Primary Disk Deduplication’s Impact on Backup

George Crump posed an interesting question when he asked if primary storage deduplication will kill archive and backup.  It is a great question, and one we should explore.  If you don’t want to read my ramblings, my short answer is no. 

There is a lot more to archive and backup than simply storing a lot of data, something deduplication has proven it can do well.  Backed up and archived data needs to be cataloged, indexes and managed through its life or retention.  That’s one of the reasons we don’t use tar and dump commands much these days.  Snapshots can remove much of the recovery burden from alternate storage devices.  I have seen customers recover almost all single file restores from snapshots.  But they never served as a replacement for backups.   As George said, we sleep better at night when copies of our data are on different systems.  There are lots of reasons for that.  We all worry about a bad firmware load.  If you have all your data on one array (or replicated to an identical one) a bad firmware release could wipe you out.  And of course there are physical failures. No matter how well designed a system is, something external can happen.  In the years I was in the field, I heard some unbelievable external failure stories where an non-IT event started the failure.   (Maybe I should start collecting them).

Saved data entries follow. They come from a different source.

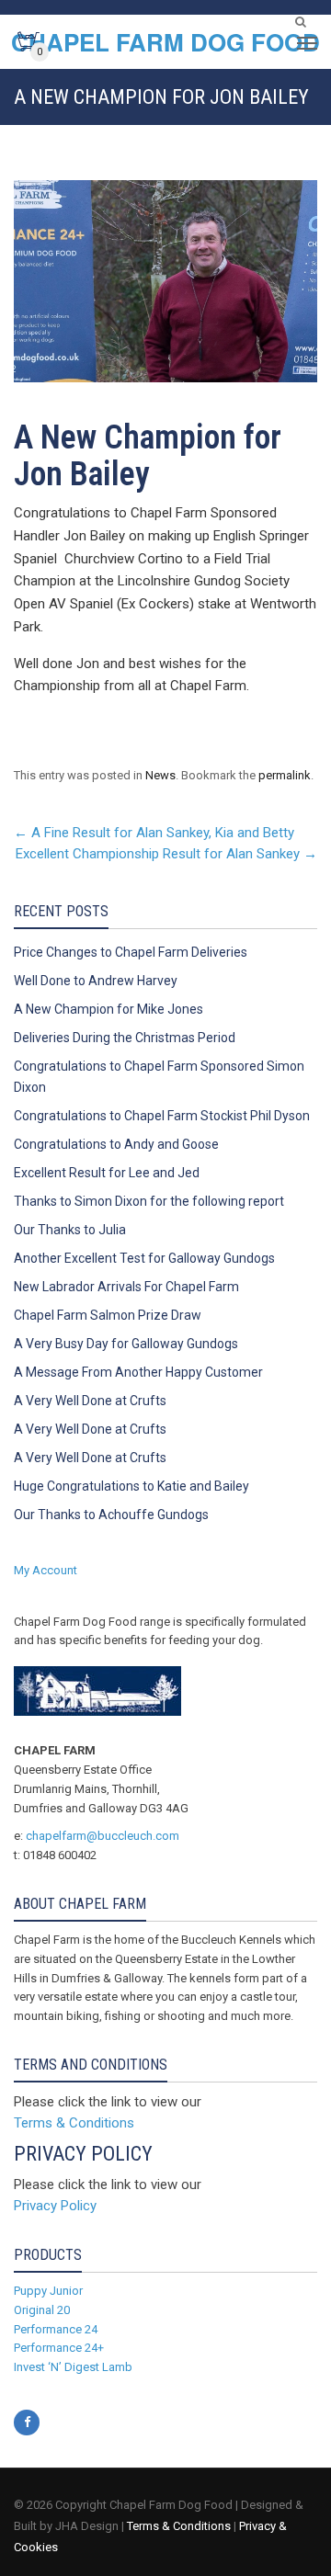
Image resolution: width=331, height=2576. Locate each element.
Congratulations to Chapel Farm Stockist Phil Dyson (162, 1115)
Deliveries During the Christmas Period (124, 1037)
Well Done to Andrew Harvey (95, 980)
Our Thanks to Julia (70, 1229)
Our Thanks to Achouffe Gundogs (111, 1514)
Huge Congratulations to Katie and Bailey (131, 1486)
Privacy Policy (55, 2205)
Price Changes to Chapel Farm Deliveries (130, 952)
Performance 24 (55, 2329)
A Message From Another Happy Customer (138, 1372)
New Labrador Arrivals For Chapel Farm (126, 1286)
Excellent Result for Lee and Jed (107, 1172)
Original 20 (42, 2310)
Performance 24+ (59, 2348)
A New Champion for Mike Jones (108, 1009)
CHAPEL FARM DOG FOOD (165, 42)
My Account (45, 1570)
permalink (284, 775)
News (160, 775)
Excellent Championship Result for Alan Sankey (166, 853)
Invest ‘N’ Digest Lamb (73, 2367)
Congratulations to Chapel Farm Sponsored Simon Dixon (159, 1077)
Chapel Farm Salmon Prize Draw (107, 1315)
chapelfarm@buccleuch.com (102, 1836)
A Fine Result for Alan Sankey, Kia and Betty (154, 832)
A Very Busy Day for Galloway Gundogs (126, 1343)
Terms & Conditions (74, 2123)
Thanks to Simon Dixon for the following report (149, 1201)
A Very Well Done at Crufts (90, 1400)
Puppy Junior (48, 2291)
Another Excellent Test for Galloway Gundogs (144, 1258)
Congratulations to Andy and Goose (116, 1144)
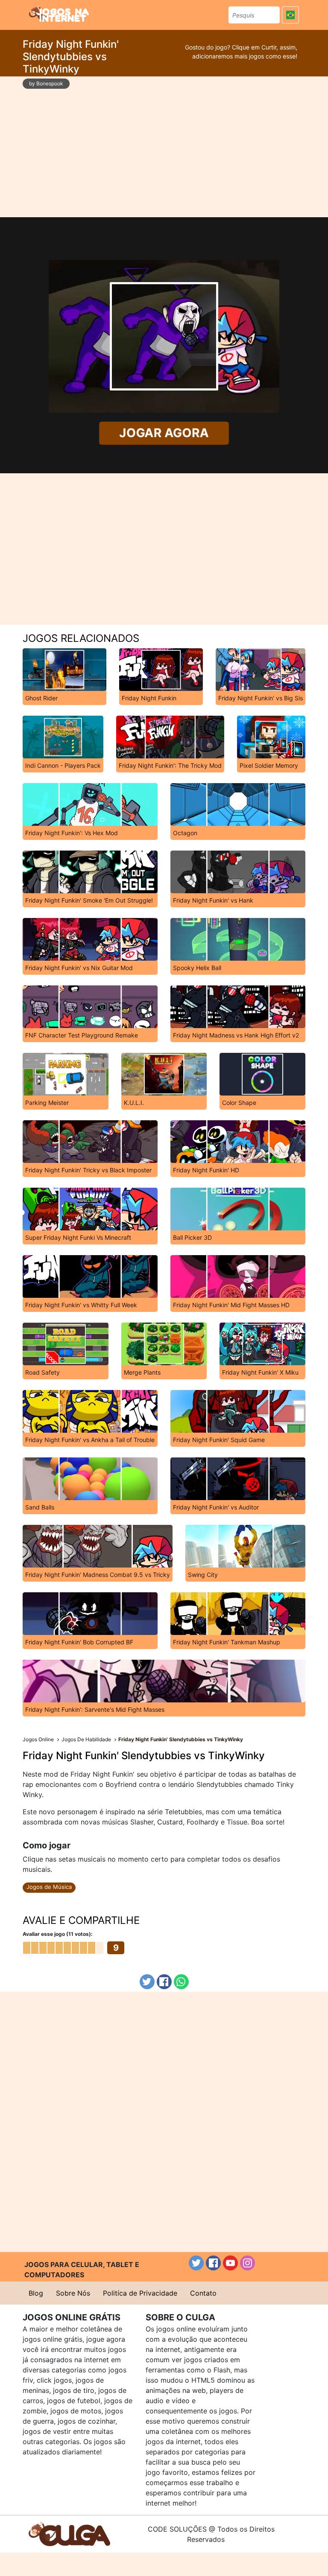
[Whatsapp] (181, 1981)
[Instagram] (247, 2262)
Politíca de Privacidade (140, 2293)
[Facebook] (164, 1981)
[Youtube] (230, 2262)
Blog (36, 2293)
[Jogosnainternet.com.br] (59, 13)
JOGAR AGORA (164, 433)
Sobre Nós (73, 2293)
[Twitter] (147, 1981)
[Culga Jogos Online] (69, 2533)
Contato (203, 2293)
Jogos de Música (49, 1886)
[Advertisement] (164, 147)
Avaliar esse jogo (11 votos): (58, 1934)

This leads me to conclude that proper architecture of a data storage environment includes dissimilar storage devices.  Your backup and DR copies need to be independent from production data, to prevent a cascading failure getting every copy.  For archive, the first copy could be on the primary storage platform, but the redundant copies (and all good archive systems maintain a minimum of 2 copies of the data) need the same.  It could be as easy as Spectra nTier disk and Spectra TSeries tape, or it could be more complex.  What it won't be is a single disk array for primary storage, archive and data protection.